**** Material for the task

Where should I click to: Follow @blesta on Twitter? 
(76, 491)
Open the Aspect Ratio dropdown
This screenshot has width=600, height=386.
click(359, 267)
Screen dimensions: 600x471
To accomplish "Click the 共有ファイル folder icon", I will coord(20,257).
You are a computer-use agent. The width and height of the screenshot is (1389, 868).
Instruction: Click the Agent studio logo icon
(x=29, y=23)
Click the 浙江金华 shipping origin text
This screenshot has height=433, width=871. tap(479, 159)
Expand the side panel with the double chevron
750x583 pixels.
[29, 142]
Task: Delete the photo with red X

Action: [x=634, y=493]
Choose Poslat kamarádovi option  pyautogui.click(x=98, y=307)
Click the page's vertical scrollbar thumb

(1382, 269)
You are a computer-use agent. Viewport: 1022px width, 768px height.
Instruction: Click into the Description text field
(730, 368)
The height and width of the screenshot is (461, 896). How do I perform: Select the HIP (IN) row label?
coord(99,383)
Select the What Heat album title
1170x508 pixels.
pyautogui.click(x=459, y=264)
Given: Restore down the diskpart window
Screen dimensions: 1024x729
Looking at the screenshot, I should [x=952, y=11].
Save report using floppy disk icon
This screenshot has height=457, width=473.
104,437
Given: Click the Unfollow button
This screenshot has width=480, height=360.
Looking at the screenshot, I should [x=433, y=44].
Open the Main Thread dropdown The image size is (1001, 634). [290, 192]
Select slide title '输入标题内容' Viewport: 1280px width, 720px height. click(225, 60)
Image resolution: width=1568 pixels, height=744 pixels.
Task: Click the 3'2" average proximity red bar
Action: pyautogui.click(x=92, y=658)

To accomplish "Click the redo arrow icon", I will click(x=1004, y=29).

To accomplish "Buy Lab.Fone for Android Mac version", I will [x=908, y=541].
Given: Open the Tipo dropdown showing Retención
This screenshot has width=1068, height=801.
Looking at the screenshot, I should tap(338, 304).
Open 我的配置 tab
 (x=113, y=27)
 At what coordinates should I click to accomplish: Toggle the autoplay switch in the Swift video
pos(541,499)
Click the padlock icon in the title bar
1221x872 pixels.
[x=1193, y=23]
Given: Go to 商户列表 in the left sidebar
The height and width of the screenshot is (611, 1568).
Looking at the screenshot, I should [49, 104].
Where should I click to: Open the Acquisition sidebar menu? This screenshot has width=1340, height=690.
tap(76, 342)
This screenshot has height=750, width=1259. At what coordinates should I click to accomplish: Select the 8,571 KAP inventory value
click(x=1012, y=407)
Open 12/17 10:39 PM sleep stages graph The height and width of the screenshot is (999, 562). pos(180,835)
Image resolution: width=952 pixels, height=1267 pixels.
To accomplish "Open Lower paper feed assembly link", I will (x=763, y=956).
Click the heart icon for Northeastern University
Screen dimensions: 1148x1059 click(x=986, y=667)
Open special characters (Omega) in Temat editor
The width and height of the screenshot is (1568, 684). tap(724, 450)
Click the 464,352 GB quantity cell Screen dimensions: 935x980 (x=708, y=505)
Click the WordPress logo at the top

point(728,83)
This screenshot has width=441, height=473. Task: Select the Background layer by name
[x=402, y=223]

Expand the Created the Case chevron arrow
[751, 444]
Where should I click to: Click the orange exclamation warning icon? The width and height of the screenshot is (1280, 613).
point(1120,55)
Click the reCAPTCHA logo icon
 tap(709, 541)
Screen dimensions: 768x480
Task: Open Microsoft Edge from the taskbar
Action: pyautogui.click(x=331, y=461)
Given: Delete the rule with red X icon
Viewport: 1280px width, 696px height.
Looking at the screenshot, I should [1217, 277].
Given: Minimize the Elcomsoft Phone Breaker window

********

*Task instructions*:
Transcribe the entries exactly.

*Written response*:
Where should I click to: Follow @blesta on Twitter? 
(76, 491)
Open the Aspect Ratio dropdown
This screenshot has width=600, height=386.
click(359, 267)
Screen dimensions: 600x471
To accomplish "Click the 共有ファイル folder icon", I will coord(20,257).
You are a computer-use agent. The width and height of the screenshot is (1389, 868).
Instruction: Click the Agent studio logo icon
(x=29, y=23)
Click the 浙江金华 shipping origin text
This screenshot has height=433, width=871. tap(479, 159)
Expand the side panel with the double chevron
750x583 pixels.
[29, 142]
Task: Delete the photo with red X

Action: [x=634, y=493]
Choose Poslat kamarádovi option  pyautogui.click(x=98, y=307)
Click the page's vertical scrollbar thumb

(1382, 269)
You are a computer-use agent. Viewport: 1022px width, 768px height.
Instruction: Click into the Description text field
(730, 368)
The height and width of the screenshot is (461, 896). How do I perform: Select the HIP (IN) row label?
coord(99,383)
Select the What Heat album title
1170x508 pixels.
pyautogui.click(x=459, y=264)
Given: Restore down the diskpart window
Screen dimensions: 1024x729
Looking at the screenshot, I should [x=952, y=11].
Save report using floppy disk icon
This screenshot has height=457, width=473.
104,437
Given: Click the Unfollow button
This screenshot has width=480, height=360.
Looking at the screenshot, I should [x=433, y=44].
Open the Main Thread dropdown The image size is (1001, 634). [290, 192]
Select slide title '输入标题内容' Viewport: 1280px width, 720px height. click(225, 60)
Image resolution: width=1568 pixels, height=744 pixels.
Task: Click the 3'2" average proximity red bar
Action: pyautogui.click(x=92, y=658)

To accomplish "Click the redo arrow icon", I will click(x=1004, y=29).

To accomplish "Buy Lab.Fone for Android Mac version", I will [x=908, y=541].
Given: Open the Tipo dropdown showing Retención
This screenshot has width=1068, height=801.
Looking at the screenshot, I should tap(338, 304).
Open 我的配置 tab
 (x=113, y=27)
 At what coordinates should I click to accomplish: Toggle the autoplay switch in the Swift video
pos(541,499)
Click the padlock icon in the title bar
1221x872 pixels.
[x=1193, y=23]
Given: Go to 商户列表 in the left sidebar
The height and width of the screenshot is (611, 1568).
Looking at the screenshot, I should [49, 104].
Where should I click to: Open the Acquisition sidebar menu? This screenshot has width=1340, height=690.
tap(76, 342)
This screenshot has height=750, width=1259. At what coordinates should I click to accomplish: Select the 8,571 KAP inventory value
click(x=1012, y=407)
Open 12/17 10:39 PM sleep stages graph The height and width of the screenshot is (999, 562). pos(180,835)
Image resolution: width=952 pixels, height=1267 pixels.
To accomplish "Open Lower paper feed assembly link", I will (x=763, y=956).
Click the heart icon for Northeastern University
Screen dimensions: 1148x1059 click(x=986, y=667)
Open special characters (Omega) in Temat editor
The width and height of the screenshot is (1568, 684). tap(724, 450)
Click the 464,352 GB quantity cell Screen dimensions: 935x980 (x=708, y=505)
Click the WordPress logo at the top

point(728,83)
This screenshot has width=441, height=473. Task: Select the Background layer by name
[x=402, y=223]

Expand the Created the Case chevron arrow
[751, 444]
Where should I click to: Click the orange exclamation warning icon? The width and height of the screenshot is (1280, 613).
point(1120,55)
Click the reCAPTCHA logo icon
 tap(709, 541)
Screen dimensions: 768x480
Task: Open Microsoft Edge from the taskbar
Action: pyautogui.click(x=331, y=461)
Given: Delete the rule with red X icon
Viewport: 1280px width, 696px height.
Looking at the screenshot, I should [1217, 277].
Given: Minimize the Elcomsoft Phone Breaker window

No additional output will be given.